**The task**: Write out the part of the divestitures text that runs from "The Company also" up to and including "field services business.", word for word.
++++ Provided text
The Company also operates businesses and infrastructure systems that are complementary to its primary exploration and production activities, including gas gathering and processing facilities, marketing operations, a saltwater gathering and disposal system, an electrical transmission system and a drilling and related oil field services business.

Divestitures

Permian Properties. On February 26, 2013, the Company sold the Permian Properties for $2.6 billion. The Company used a portion of the sale proceeds to fund the redemption of approximately $1.1 billion aggregate principal amount of outstanding senior notes, discussed in “Liquidity and Capital Resources,” and used the remaining proceeds to fund its capital expenditures in the Mid-Continent and for general corporate purposes. The Company recorded a non-cash loss on the sale of $398.9 million, of which $71.7 million was allocated to noncontrolling interests. Additionally, the Company settled a portion of its existing oil derivative contracts in February 2013 prior to their respective maturities to reduce volumes hedged in proportion to the anticipated reduction in daily production volumes due to the sale, which resulted in the Company making cash payments of approximately $29.6 million.

Production, revenues and direct operating expenses of the Permian Properties were as follows as of and for the years ended December 31, 2013 and 2012: 
 
Year Ended December 31,
 
2013(1)
 
2012
Production (MBoe)
1,148

 
8,667

Revenues (in thousands)
$
68,027

 
$
566,075

Direct operating expenses (in thousands)
$
17,453

 
$
130,337

_________________
(1) Includes activity through February 26, 2013, the date of sale.



56



Gulf of Mexico and Gulf Coast Properties. On February 25, 2014, the Company sold subsidiaries that owned the Gulf Properties, for approximately $702.6 million, net of working capital adjustments and post-closing adjustments, and the buyer’s assumption of approximately $366.0 million of related asset retirement obligations. The Company retained a 2% overriding royalty interest in certain exploration prospects. The Company is using the proceeds from the sale to fund its drilling in the Mid-Continent.
Additionally, the Company settled a portion of its existing oil derivative contracts in January and February 2014 prior to their respective maturities to reduce volumes hedged in proportion to the anticipated reduction in daily production volumes due to the sale, which resulted in the Company making cash payments of approximately $69.6 million. Without regard to same-counterparty netting, these derivative contracts were in a liability position at December 31, 2013 of $72.4 million. This transaction did not result in a significant alteration of the relationship between the Company’s capitalized costs and proved reserves and, accordingly, the Company recorded the proceeds as a reduction of its full cost pool with no gain or loss on the sale.
++++++++
++++ Supplied entries
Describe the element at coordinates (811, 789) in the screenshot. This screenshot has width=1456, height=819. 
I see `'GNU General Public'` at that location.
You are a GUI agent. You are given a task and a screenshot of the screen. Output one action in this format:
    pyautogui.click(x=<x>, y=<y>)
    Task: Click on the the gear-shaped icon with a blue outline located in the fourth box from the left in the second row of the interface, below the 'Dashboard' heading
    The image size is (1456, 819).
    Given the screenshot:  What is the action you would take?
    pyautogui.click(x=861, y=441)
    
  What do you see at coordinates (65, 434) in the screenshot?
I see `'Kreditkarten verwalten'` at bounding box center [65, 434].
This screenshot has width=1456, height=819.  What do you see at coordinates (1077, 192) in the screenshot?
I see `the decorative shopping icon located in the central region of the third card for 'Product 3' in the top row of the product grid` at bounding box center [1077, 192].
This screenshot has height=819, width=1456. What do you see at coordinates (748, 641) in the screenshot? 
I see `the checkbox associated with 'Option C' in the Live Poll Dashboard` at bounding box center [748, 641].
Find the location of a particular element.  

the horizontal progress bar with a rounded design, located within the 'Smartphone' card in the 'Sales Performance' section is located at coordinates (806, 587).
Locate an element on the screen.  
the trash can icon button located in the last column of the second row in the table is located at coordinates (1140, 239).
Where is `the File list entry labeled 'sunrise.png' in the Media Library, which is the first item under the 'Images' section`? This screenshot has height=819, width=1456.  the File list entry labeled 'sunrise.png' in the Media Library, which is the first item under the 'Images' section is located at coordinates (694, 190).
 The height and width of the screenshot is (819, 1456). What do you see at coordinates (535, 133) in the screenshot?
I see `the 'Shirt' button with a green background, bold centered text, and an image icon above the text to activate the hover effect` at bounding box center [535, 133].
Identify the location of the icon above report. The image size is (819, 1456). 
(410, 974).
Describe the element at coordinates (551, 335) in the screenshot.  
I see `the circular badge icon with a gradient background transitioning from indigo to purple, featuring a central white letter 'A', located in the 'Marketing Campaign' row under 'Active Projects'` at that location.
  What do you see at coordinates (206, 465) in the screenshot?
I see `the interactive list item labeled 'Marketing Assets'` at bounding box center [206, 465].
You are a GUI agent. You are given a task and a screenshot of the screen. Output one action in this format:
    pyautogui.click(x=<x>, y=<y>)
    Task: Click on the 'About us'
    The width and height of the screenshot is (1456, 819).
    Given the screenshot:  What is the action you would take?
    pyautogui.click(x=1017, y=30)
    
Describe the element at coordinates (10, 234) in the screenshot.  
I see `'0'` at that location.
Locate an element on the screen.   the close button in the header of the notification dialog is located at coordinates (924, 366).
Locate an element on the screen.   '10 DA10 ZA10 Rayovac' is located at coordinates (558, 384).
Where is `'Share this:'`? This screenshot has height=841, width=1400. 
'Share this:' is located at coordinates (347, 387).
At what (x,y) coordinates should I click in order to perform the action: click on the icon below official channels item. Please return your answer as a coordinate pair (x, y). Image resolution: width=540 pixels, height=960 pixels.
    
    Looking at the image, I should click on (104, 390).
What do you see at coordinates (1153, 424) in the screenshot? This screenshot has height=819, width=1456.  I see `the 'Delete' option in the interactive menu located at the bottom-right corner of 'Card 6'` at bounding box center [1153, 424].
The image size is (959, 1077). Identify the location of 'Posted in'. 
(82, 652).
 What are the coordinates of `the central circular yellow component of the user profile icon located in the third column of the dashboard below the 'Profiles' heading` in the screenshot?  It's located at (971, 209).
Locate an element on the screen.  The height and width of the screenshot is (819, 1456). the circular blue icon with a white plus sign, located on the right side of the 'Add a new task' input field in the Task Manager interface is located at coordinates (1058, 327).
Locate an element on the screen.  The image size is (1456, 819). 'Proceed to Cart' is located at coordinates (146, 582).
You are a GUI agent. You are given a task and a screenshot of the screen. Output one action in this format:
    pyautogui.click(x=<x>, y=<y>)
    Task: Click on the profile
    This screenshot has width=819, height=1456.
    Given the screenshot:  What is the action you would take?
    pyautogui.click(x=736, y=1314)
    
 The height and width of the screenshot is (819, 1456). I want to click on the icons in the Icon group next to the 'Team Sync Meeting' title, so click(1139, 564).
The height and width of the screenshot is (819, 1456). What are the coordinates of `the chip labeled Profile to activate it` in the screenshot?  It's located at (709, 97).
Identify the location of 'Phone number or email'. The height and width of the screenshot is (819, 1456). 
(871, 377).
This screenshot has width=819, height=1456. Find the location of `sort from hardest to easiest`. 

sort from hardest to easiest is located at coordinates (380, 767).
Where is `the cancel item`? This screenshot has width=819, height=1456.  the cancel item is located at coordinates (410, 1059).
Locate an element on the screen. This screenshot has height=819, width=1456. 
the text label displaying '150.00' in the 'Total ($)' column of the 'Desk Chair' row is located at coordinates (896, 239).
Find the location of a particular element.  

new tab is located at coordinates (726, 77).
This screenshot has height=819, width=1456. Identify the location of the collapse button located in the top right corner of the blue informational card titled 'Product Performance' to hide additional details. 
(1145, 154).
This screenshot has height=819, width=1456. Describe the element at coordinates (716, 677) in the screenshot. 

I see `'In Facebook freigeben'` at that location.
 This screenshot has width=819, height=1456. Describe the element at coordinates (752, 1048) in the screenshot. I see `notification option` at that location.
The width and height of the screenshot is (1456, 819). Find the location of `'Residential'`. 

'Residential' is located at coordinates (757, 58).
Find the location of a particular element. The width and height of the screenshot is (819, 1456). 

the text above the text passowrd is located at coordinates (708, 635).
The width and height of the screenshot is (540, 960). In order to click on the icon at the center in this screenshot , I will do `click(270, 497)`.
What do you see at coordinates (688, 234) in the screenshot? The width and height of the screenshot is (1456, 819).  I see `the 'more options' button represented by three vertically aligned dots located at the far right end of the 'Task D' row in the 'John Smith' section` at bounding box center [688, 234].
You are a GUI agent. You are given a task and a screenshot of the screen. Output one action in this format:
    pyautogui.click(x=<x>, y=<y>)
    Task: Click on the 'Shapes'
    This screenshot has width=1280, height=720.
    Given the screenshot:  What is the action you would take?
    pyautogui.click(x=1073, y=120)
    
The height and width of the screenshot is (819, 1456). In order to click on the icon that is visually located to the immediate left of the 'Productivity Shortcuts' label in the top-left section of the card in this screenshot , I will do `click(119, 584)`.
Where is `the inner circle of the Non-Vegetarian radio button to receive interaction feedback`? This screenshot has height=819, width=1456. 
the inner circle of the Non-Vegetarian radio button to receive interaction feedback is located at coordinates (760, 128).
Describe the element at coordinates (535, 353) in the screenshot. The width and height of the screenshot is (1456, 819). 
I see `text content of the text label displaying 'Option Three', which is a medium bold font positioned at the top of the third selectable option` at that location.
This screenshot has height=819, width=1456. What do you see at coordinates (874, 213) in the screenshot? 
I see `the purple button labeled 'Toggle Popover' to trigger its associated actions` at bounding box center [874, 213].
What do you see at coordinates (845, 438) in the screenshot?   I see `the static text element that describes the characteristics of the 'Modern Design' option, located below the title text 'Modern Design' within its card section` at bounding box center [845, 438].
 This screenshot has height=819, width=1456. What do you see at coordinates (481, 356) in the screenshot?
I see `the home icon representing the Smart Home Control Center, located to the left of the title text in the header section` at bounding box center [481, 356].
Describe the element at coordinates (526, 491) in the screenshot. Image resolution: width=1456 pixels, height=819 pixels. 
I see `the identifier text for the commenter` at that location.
++++++++
**Response**:
The Company also operates businesses and infrastructure systems that are complementary to its primary exploration and production activities, including gas gathering and processing facilities, marketing operations, a saltwater gathering and disposal system, an electrical transmission system and a drilling and related oil field services business.